→ **Input data**
++++++++++

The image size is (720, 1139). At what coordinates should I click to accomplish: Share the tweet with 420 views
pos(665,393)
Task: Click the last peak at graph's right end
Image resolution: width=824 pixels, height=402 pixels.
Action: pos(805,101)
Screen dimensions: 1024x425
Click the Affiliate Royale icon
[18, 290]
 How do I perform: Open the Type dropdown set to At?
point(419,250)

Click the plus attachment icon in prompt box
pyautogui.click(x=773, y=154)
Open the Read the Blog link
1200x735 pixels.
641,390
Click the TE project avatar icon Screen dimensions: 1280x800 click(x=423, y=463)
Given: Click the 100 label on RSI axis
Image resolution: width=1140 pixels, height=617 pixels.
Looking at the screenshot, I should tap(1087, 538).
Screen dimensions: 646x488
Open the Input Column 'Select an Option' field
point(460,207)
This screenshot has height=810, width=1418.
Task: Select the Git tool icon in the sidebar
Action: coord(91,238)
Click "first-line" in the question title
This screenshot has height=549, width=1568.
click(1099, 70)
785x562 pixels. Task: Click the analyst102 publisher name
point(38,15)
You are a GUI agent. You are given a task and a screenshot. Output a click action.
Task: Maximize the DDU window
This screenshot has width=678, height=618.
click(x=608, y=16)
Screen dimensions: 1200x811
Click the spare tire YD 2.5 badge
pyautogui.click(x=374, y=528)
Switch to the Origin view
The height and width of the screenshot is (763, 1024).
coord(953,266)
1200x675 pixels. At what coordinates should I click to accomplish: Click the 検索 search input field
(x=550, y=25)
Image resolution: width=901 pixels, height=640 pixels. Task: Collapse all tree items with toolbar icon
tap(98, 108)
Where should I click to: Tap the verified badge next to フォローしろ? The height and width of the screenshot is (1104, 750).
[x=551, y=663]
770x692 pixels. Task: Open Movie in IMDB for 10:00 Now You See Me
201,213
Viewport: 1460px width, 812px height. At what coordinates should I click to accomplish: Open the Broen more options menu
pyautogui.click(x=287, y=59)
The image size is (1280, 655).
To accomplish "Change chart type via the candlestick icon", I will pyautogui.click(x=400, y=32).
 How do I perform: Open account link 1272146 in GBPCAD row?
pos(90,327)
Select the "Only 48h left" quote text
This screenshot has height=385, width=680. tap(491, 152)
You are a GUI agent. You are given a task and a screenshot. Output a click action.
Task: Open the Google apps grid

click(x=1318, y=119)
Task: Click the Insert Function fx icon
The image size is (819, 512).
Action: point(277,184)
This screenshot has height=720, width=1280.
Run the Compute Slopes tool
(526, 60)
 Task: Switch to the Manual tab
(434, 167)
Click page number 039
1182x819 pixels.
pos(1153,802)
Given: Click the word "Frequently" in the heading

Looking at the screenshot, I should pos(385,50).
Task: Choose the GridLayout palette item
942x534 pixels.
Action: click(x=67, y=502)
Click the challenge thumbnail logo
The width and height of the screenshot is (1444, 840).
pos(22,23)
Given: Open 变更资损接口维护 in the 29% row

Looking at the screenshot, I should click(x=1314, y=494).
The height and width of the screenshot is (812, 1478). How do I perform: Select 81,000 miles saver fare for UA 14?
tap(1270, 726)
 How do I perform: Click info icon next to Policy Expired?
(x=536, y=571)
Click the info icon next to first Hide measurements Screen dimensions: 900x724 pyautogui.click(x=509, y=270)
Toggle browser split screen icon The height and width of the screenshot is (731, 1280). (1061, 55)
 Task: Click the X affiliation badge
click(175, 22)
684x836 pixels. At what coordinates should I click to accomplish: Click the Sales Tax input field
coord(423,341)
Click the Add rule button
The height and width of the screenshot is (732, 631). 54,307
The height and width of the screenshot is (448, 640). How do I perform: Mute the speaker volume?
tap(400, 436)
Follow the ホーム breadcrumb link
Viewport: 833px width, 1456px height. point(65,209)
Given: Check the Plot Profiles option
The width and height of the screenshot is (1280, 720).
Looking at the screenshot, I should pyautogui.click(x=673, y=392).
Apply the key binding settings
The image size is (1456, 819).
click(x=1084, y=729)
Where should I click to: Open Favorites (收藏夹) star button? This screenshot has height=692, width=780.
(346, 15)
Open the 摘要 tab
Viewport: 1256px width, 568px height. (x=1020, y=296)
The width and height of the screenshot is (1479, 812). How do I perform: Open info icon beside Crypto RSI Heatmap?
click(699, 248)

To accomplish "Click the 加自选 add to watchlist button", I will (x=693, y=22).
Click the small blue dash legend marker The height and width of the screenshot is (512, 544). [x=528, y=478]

++++++++++

→ **Problem description**
What this task asks for is an exact copy of the material above.

→ **Output below**
The image size is (720, 1139). At what coordinates should I click to accomplish: Share the tweet with 420 views
pos(665,393)
Task: Click the last peak at graph's right end
Image resolution: width=824 pixels, height=402 pixels.
Action: pos(805,101)
Screen dimensions: 1024x425
Click the Affiliate Royale icon
[18, 290]
 How do I perform: Open the Type dropdown set to At?
point(419,250)

Click the plus attachment icon in prompt box
pyautogui.click(x=773, y=154)
Open the Read the Blog link
1200x735 pixels.
641,390
Click the TE project avatar icon Screen dimensions: 1280x800 click(x=423, y=463)
Given: Click the 100 label on RSI axis
Image resolution: width=1140 pixels, height=617 pixels.
Looking at the screenshot, I should tap(1087, 538).
Screen dimensions: 646x488
Open the Input Column 'Select an Option' field
point(460,207)
This screenshot has height=810, width=1418.
Task: Select the Git tool icon in the sidebar
Action: coord(91,238)
Click "first-line" in the question title
This screenshot has height=549, width=1568.
click(1099, 70)
785x562 pixels. Task: Click the analyst102 publisher name
point(38,15)
You are a GUI agent. You are given a task and a screenshot. Output a click action.
Task: Maximize the DDU window
This screenshot has width=678, height=618.
click(x=608, y=16)
Screen dimensions: 1200x811
Click the spare tire YD 2.5 badge
pyautogui.click(x=374, y=528)
Switch to the Origin view
The height and width of the screenshot is (763, 1024).
coord(953,266)
1200x675 pixels. At what coordinates should I click to accomplish: Click the 検索 search input field
(x=550, y=25)
Image resolution: width=901 pixels, height=640 pixels. Task: Collapse all tree items with toolbar icon
tap(98, 108)
Where should I click to: Tap the verified badge next to フォローしろ? The height and width of the screenshot is (1104, 750).
[x=551, y=663]
770x692 pixels. Task: Open Movie in IMDB for 10:00 Now You See Me
201,213
Viewport: 1460px width, 812px height. At what coordinates should I click to accomplish: Open the Broen more options menu
pyautogui.click(x=287, y=59)
The image size is (1280, 655).
To accomplish "Change chart type via the candlestick icon", I will pyautogui.click(x=400, y=32).
 How do I perform: Open account link 1272146 in GBPCAD row?
pos(90,327)
Select the "Only 48h left" quote text
This screenshot has height=385, width=680. tap(491, 152)
You are a GUI agent. You are given a task and a screenshot. Output a click action.
Task: Open the Google apps grid

click(x=1318, y=119)
Task: Click the Insert Function fx icon
The image size is (819, 512).
Action: point(277,184)
This screenshot has height=720, width=1280.
Run the Compute Slopes tool
(526, 60)
 Task: Switch to the Manual tab
(434, 167)
Click page number 039
1182x819 pixels.
pos(1153,802)
Given: Click the word "Frequently" in the heading

Looking at the screenshot, I should pos(385,50).
Task: Choose the GridLayout palette item
942x534 pixels.
Action: click(x=67, y=502)
Click the challenge thumbnail logo
The width and height of the screenshot is (1444, 840).
pos(22,23)
Given: Open 变更资损接口维护 in the 29% row

Looking at the screenshot, I should click(x=1314, y=494).
The height and width of the screenshot is (812, 1478). How do I perform: Select 81,000 miles saver fare for UA 14?
tap(1270, 726)
 How do I perform: Click info icon next to Policy Expired?
(x=536, y=571)
Click the info icon next to first Hide measurements Screen dimensions: 900x724 pyautogui.click(x=509, y=270)
Toggle browser split screen icon The height and width of the screenshot is (731, 1280). (1061, 55)
 Task: Click the X affiliation badge
click(175, 22)
684x836 pixels. At what coordinates should I click to accomplish: Click the Sales Tax input field
coord(423,341)
Click the Add rule button
The height and width of the screenshot is (732, 631). 54,307
The height and width of the screenshot is (448, 640). How do I perform: Mute the speaker volume?
tap(400, 436)
Follow the ホーム breadcrumb link
Viewport: 833px width, 1456px height. point(65,209)
Given: Check the Plot Profiles option
The width and height of the screenshot is (1280, 720).
Looking at the screenshot, I should pyautogui.click(x=673, y=392).
Apply the key binding settings
The image size is (1456, 819).
click(x=1084, y=729)
Where should I click to: Open Favorites (收藏夹) star button? This screenshot has height=692, width=780.
(346, 15)
Open the 摘要 tab
Viewport: 1256px width, 568px height. (x=1020, y=296)
The width and height of the screenshot is (1479, 812). How do I perform: Open info icon beside Crypto RSI Heatmap?
click(699, 248)

To accomplish "Click the 加自选 add to watchlist button", I will (x=693, y=22).
Click the small blue dash legend marker The height and width of the screenshot is (512, 544). [x=528, y=478]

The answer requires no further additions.